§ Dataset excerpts

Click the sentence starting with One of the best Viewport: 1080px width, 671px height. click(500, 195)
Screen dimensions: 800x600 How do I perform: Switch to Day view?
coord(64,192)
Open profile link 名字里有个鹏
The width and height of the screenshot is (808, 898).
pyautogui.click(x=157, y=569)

§ Problem requirements
Give the entries again exactly, every one.

§ Answer to this task
Click the sentence starting with One of the best Viewport: 1080px width, 671px height. click(500, 195)
Screen dimensions: 800x600 How do I perform: Switch to Day view?
coord(64,192)
Open profile link 名字里有个鹏
The width and height of the screenshot is (808, 898).
pyautogui.click(x=157, y=569)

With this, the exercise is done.